The Woolly Jumper Swap Shop (Saturday 12 November 2022) came from conversations with participants of the A Space to Be project and our partners at Crescent Arts, and a realisation that our community groups and regular visitors to Scarborough Art Gallery and Woodend needed an event which could potentially bring everyone together.

Many museums are finding ways to discuss the climate crisis and address climate anxieties, but we wanted to find a way of opening those discussions whilst doing something very practical, in a way that felt safe and supportive. A Space to Be has to feel like a safe space, primarily, and whilst the climate action is urgent, our visitors’ wellbeing is vital, too. We wanted to create an event to encourage our visitors to individually and collectively make some positive choices regarding sustainability and have fun in the process.
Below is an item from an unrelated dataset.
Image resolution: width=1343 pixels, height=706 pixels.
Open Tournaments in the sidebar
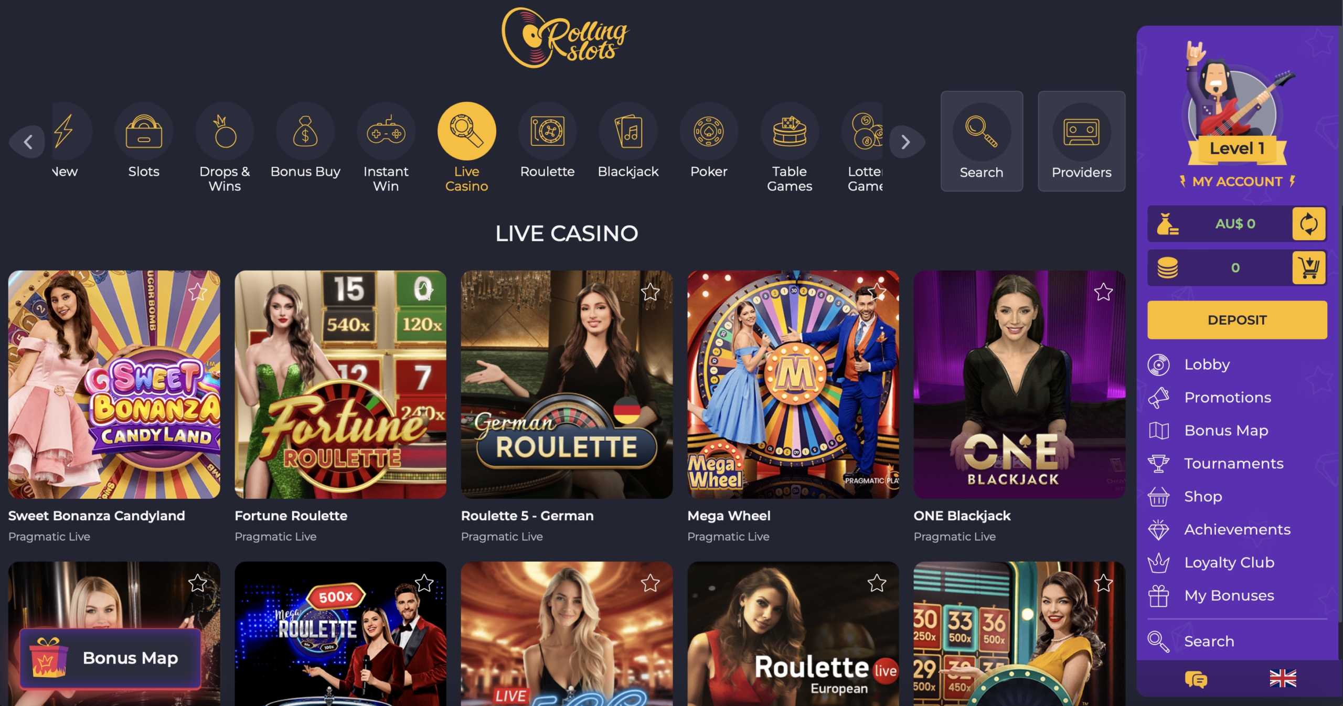click(x=1234, y=464)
From our space in the gallery, you can see the sea. The ocean is our landscape, Scarborough seascapes are celebrated in our permanent art collection. It might seem like a tenuous link to our woolly jumper event, but we wanted to do something accessible that could also open up conversations about how our fashion habits can impact on the planet, and specifically our ocean.

The day of the swap was ironically warm, one of the mildest days of December, and the sun streamed through our beautiful windows. Our swappers came from our regular groups, such as Cross Lanes Hospital and the Personalised Learning College, but we also had visitors who had never been to the gallery before but were interested in the idea of sustainable fashion. On the day, we made sixty swaps. We were left with two big bags of jumpers and these were folded nicely, left in the space for the following week, and were offered to our participants and drop-in visitors. We estimate that over one hundred jumpers were swapped or given away.
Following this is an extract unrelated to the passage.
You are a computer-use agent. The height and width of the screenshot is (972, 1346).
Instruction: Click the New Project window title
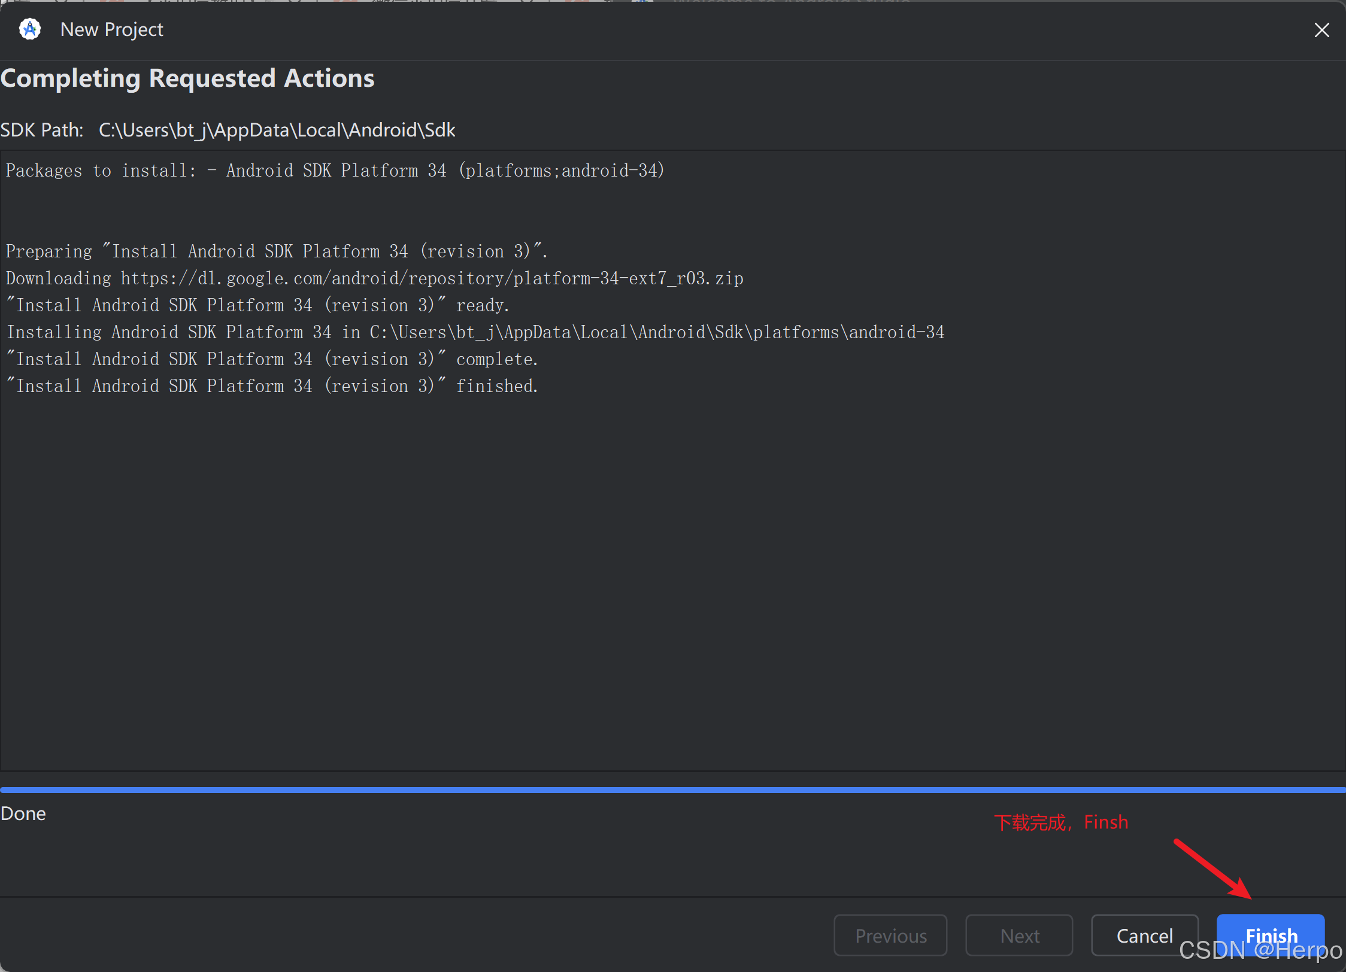112,29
Young visitors to the event came loaded with bags and showed extraordinary enthusiasm for the idea of swapping. They stayed in the space after the event, creating banners for a new display and sharing their own ideas.
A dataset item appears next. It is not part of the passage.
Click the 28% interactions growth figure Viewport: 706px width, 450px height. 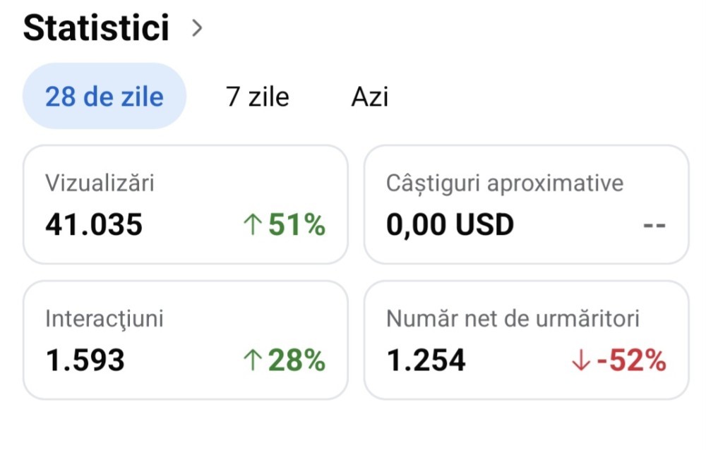pyautogui.click(x=297, y=361)
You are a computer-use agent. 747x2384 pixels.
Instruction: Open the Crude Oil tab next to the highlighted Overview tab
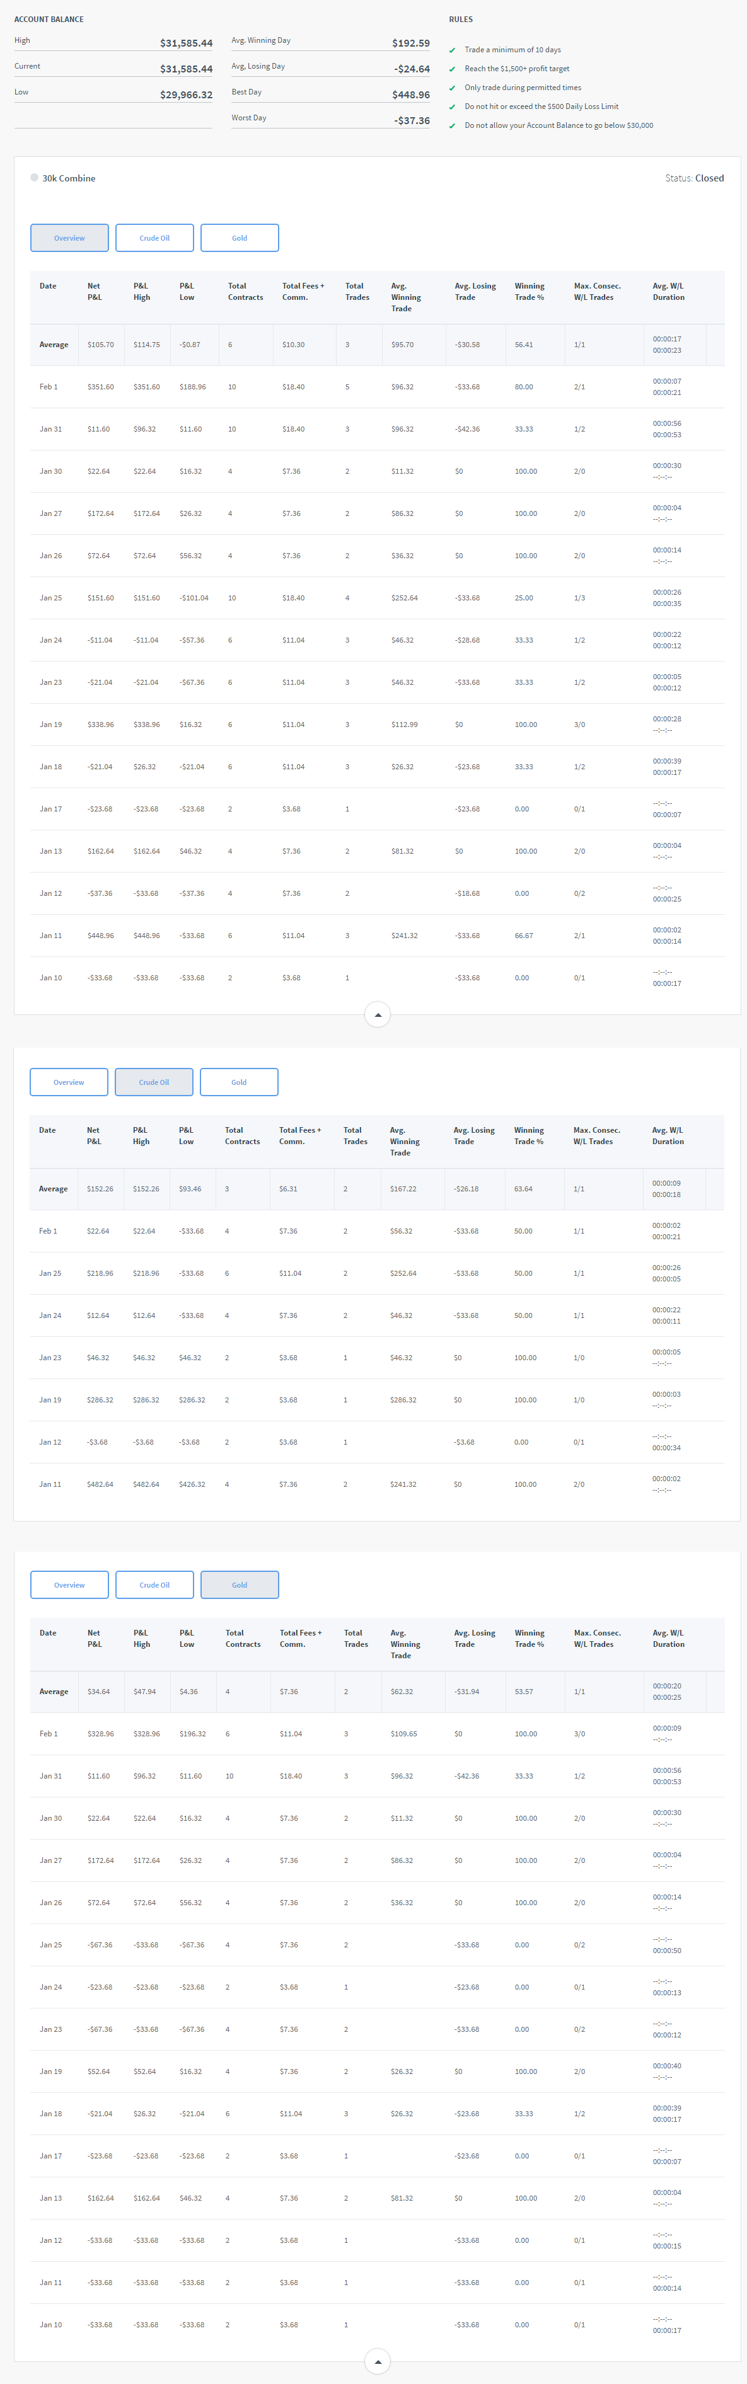tap(155, 238)
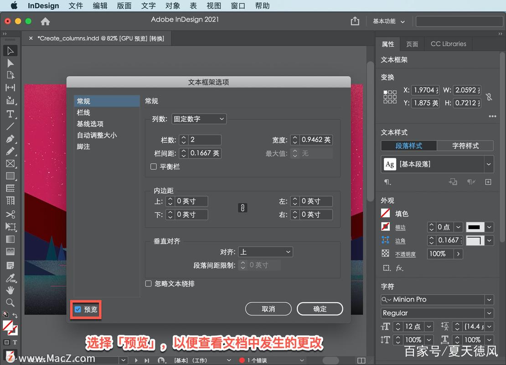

“We think we should swap other things too…books, stuff you don’t need anymore, anything.” The group have been asked to organise their own event in the new year, and the Space to Be team, aong with Crescent Arts, will help facilitate this happening.

The event has prompted a series of other events which we are tagging #ArtOfMending, a focus on the fact that activities can encourage the mending, restoring, repairing and regifting, but also the notion that through these simple acts we can go some way to supporting personal wellbeing, mending communities and even the planet.

We are now considering how we use the space as a place for activism and this may start with a series of forums, giving opportunities for participants to voice their concerns and plan actions together.

You can visit Space To Be at Scarborough Art Gallery, 10am-3pm, every Tuesday. Entry is free.